[Stored items]

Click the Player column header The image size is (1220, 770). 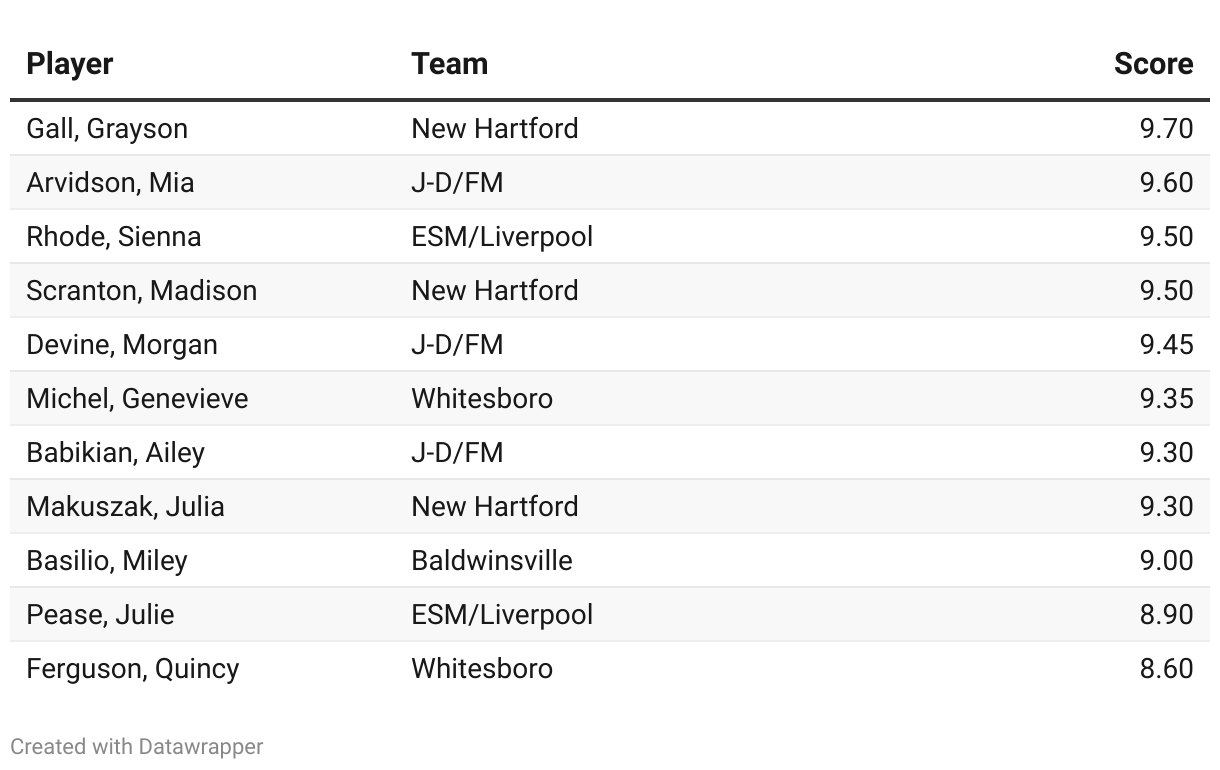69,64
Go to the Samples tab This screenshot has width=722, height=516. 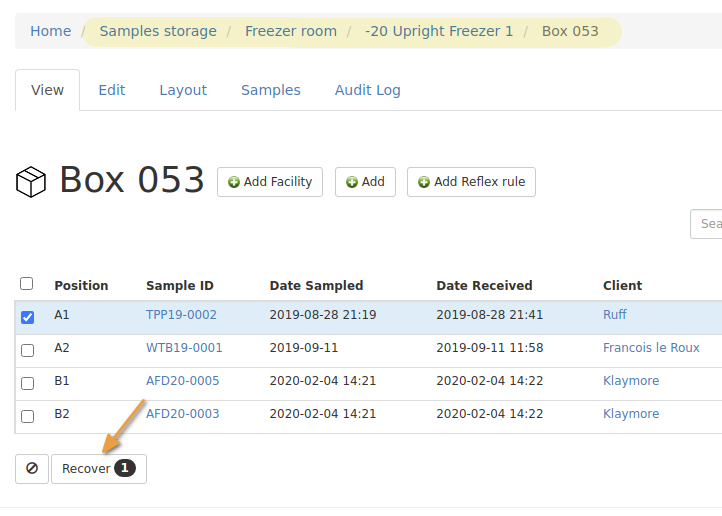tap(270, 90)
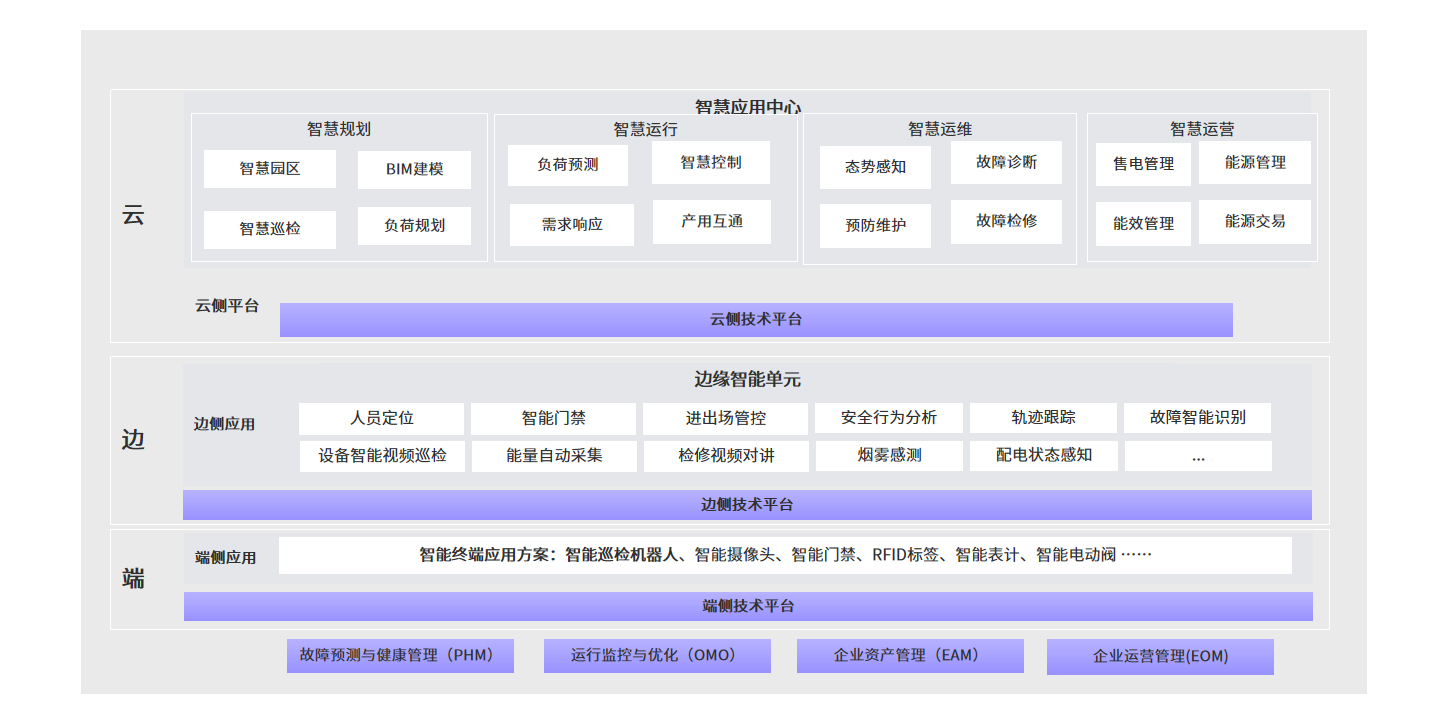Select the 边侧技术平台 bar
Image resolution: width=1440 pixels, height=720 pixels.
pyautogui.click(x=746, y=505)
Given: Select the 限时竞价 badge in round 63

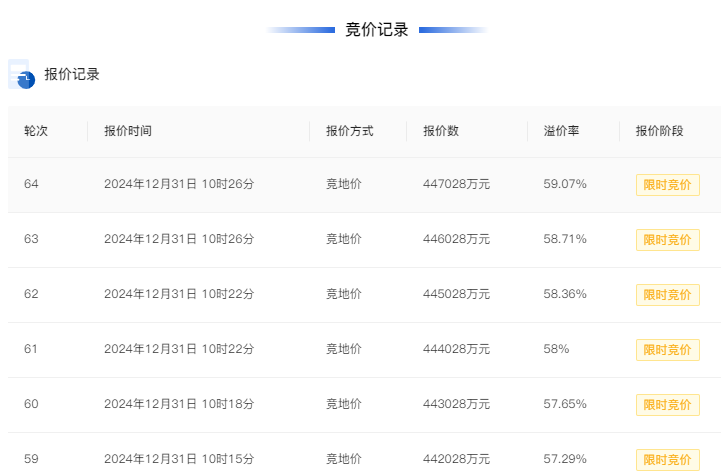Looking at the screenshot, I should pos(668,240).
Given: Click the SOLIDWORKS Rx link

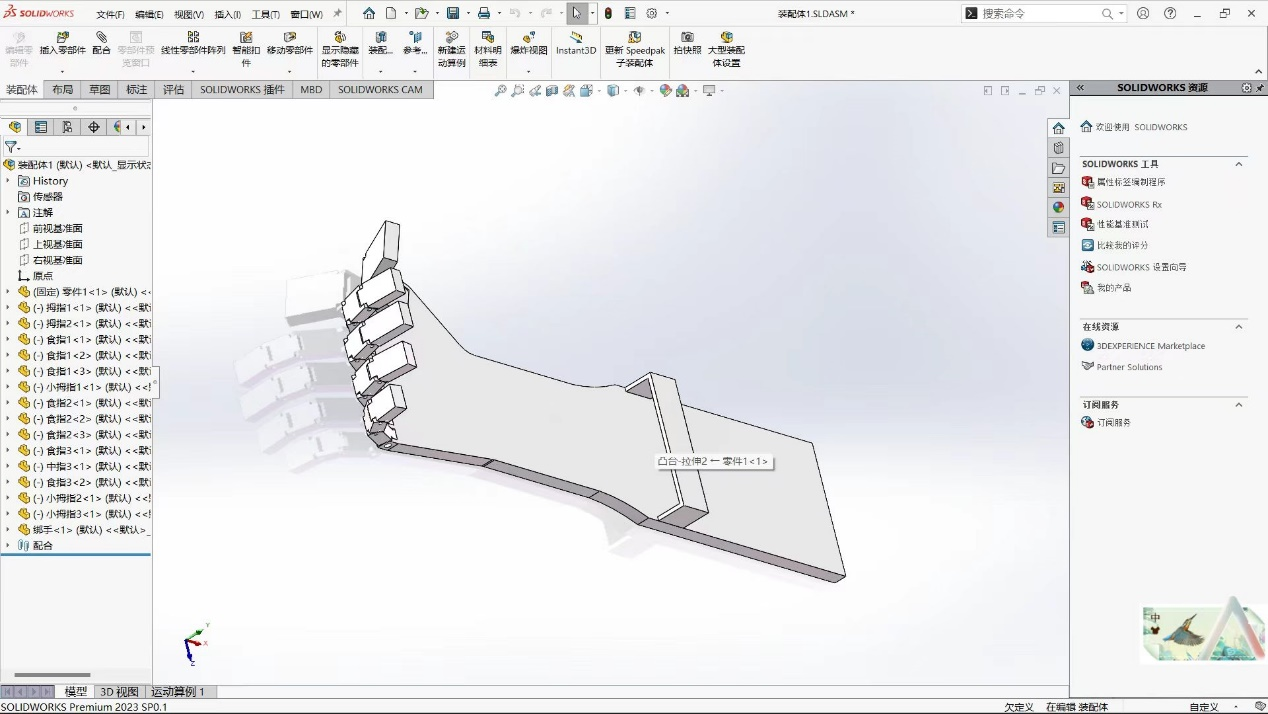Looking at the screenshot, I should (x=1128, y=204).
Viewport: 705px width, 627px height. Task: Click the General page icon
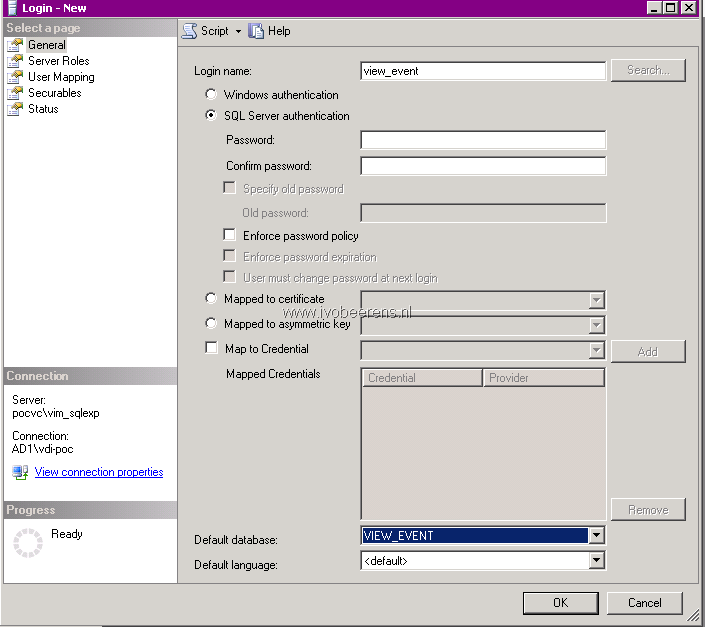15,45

(HOW TO COMPLETE THIS TASK)
Reproduce exactly the lines from the one containing "Given: Click the SOLIDWORKS Rx link" through the last line of the records, both included, leaving out every picture.

(FINISHED EXERCISE)
Given: Click the SOLIDWORKS Rx link

Looking at the screenshot, I should (x=1128, y=204).
Viewport: 705px width, 627px height. Task: Click the General page icon
15,45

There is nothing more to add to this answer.